-- Start --

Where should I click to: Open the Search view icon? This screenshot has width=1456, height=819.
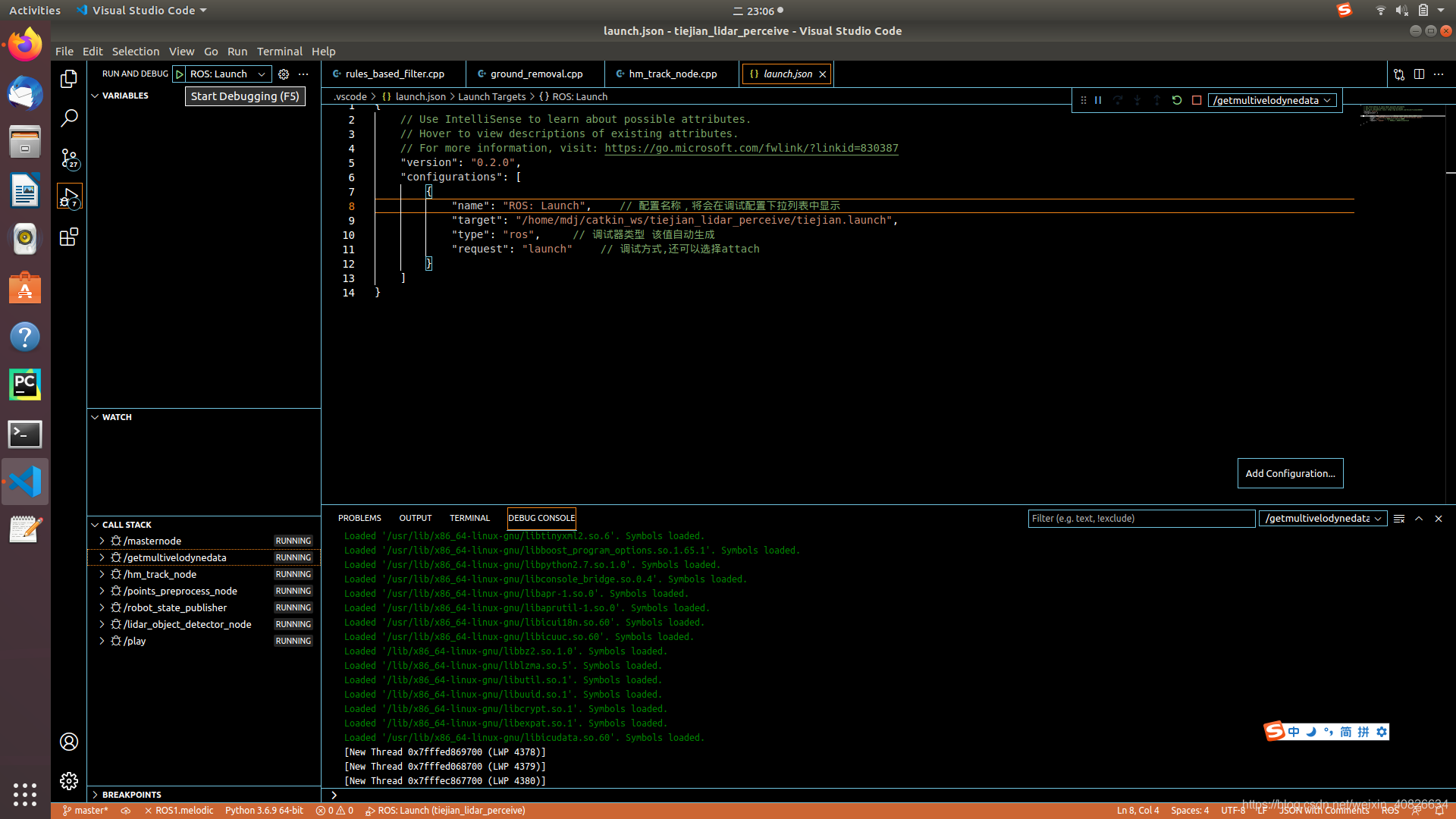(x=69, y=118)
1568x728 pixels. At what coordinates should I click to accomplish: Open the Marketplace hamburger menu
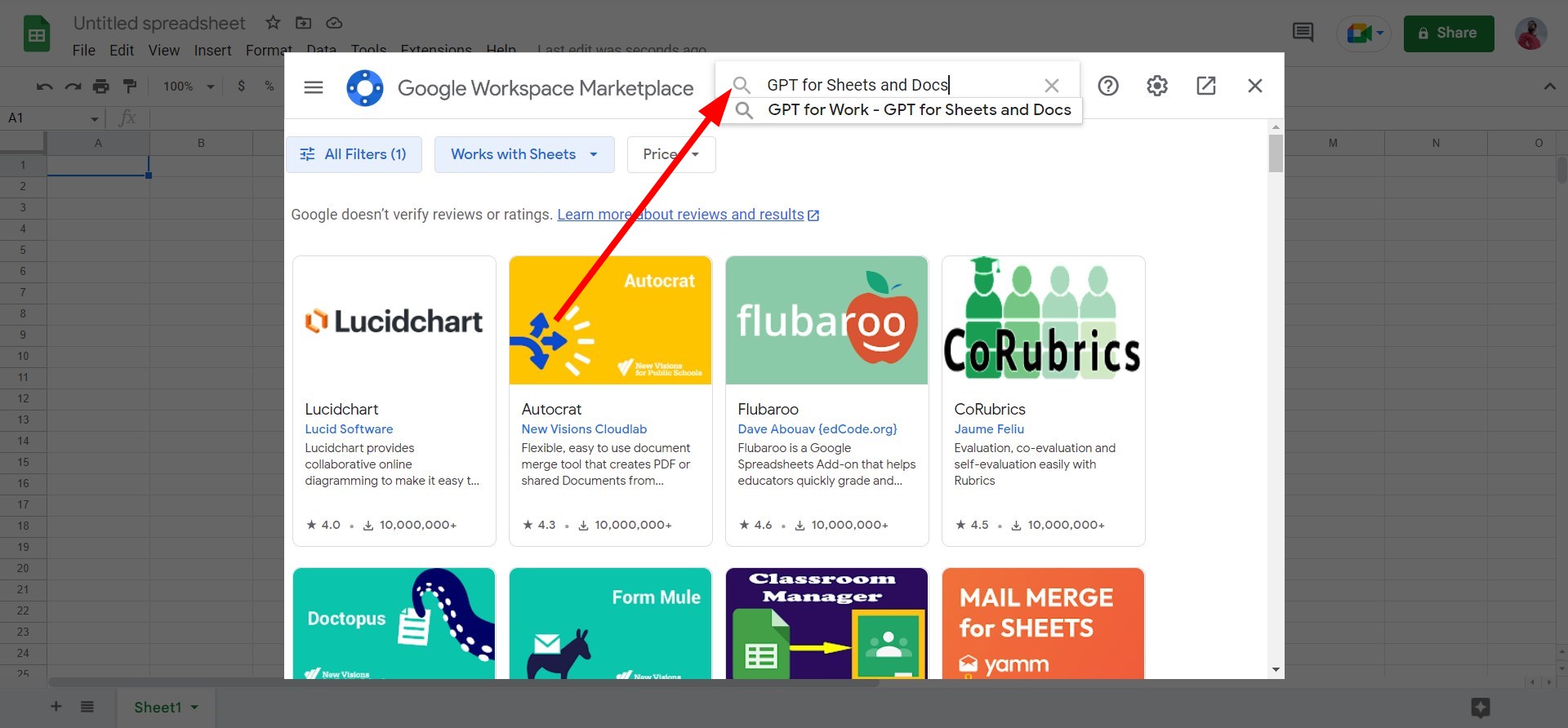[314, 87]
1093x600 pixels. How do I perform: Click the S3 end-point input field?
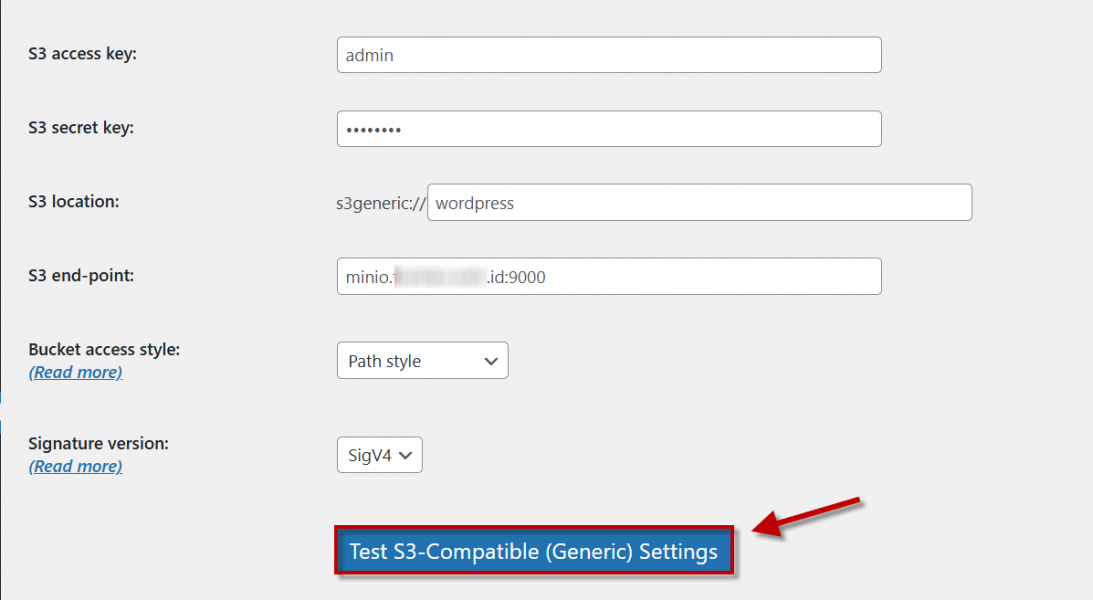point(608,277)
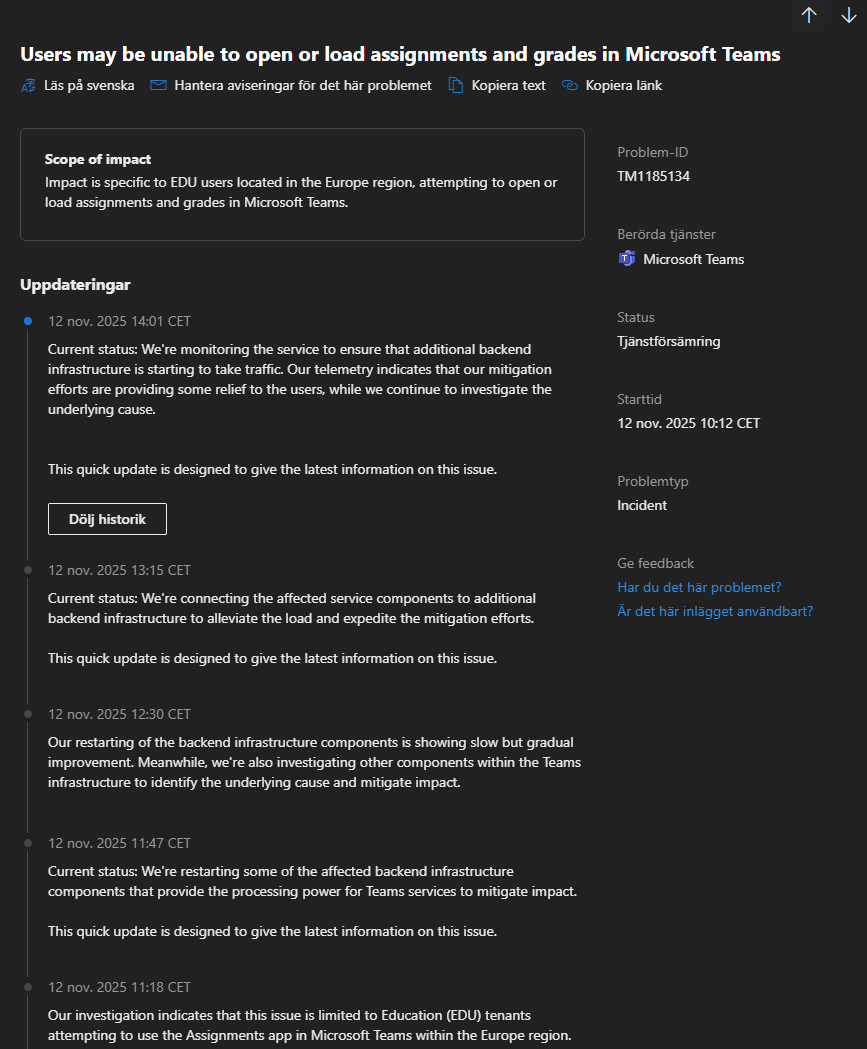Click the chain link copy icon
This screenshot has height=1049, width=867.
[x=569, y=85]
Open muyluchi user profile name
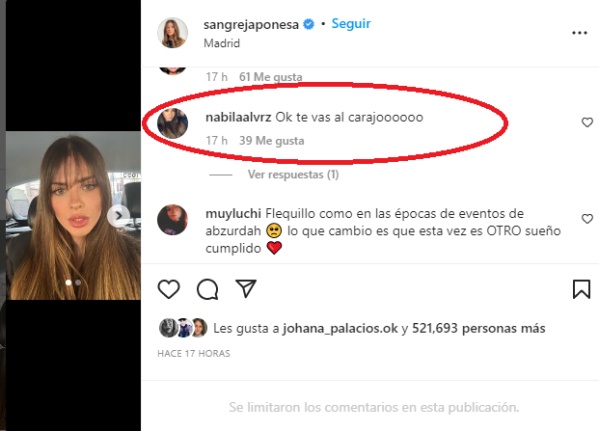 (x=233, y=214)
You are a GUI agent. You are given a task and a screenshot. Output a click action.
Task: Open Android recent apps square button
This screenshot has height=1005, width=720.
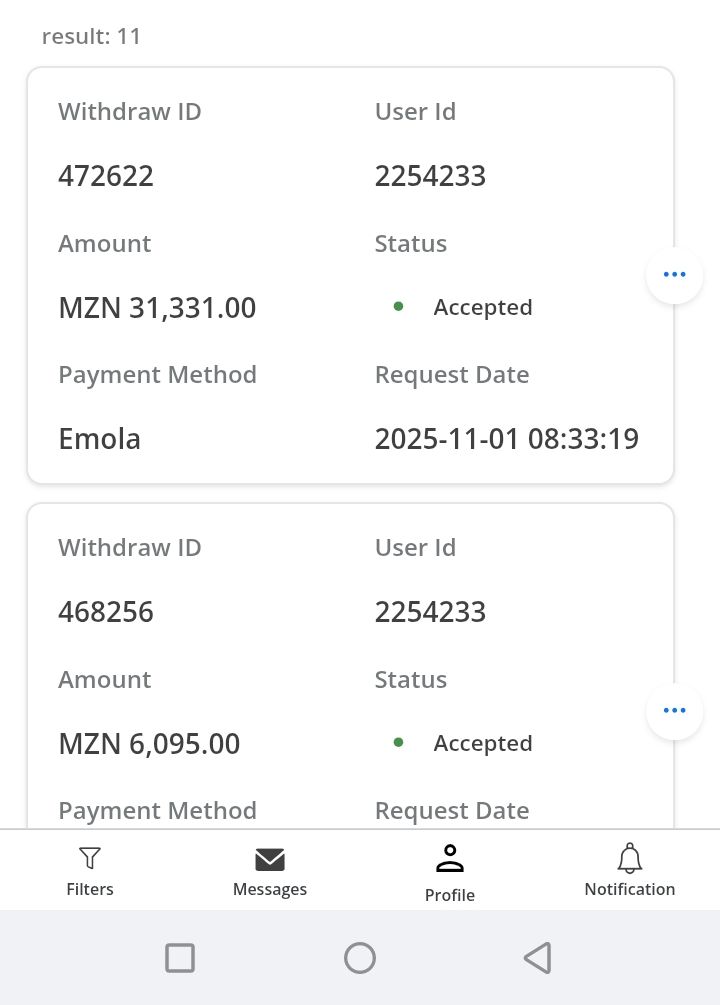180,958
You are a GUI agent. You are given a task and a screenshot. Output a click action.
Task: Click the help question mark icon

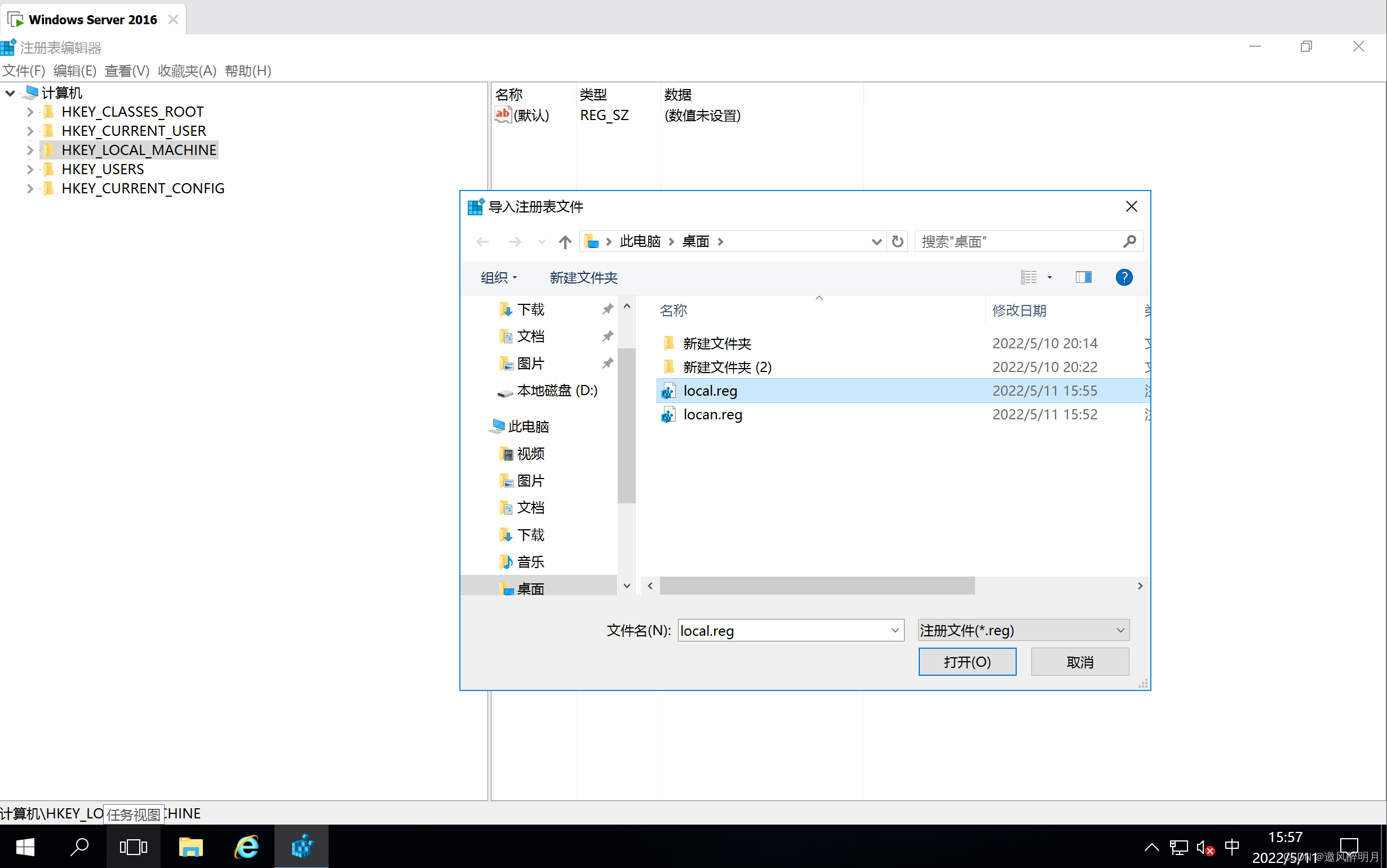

-- End --

**AIM**.
Swap "GUI agent" for "screen helper" everywhere in the lines above and write them all out again with nothing else changed. Leave out the pictures.

**TASK RESULT**.
Where should I click to: Open the Search view icon? This screenshot has width=1456, height=819.
(x=69, y=118)
1568x728 pixels. At what coordinates should I click to accomplish: Open the Marketplace hamburger menu
[314, 87]
1093x600 pixels. How do I perform: Click the S3 end-point input field?
point(608,277)
Click the chain link copy icon
This screenshot has height=1049, width=867.
[x=569, y=85]
Open muyluchi user profile name
 (x=233, y=214)
You are a screen helper. You are given a task and a screenshot. Output a click action.
Task: Open Android recent apps square button
This screenshot has height=1005, width=720.
180,958
You are a screen helper. You are given a task and a screenshot. Output a click action.
Task: Click the help question mark icon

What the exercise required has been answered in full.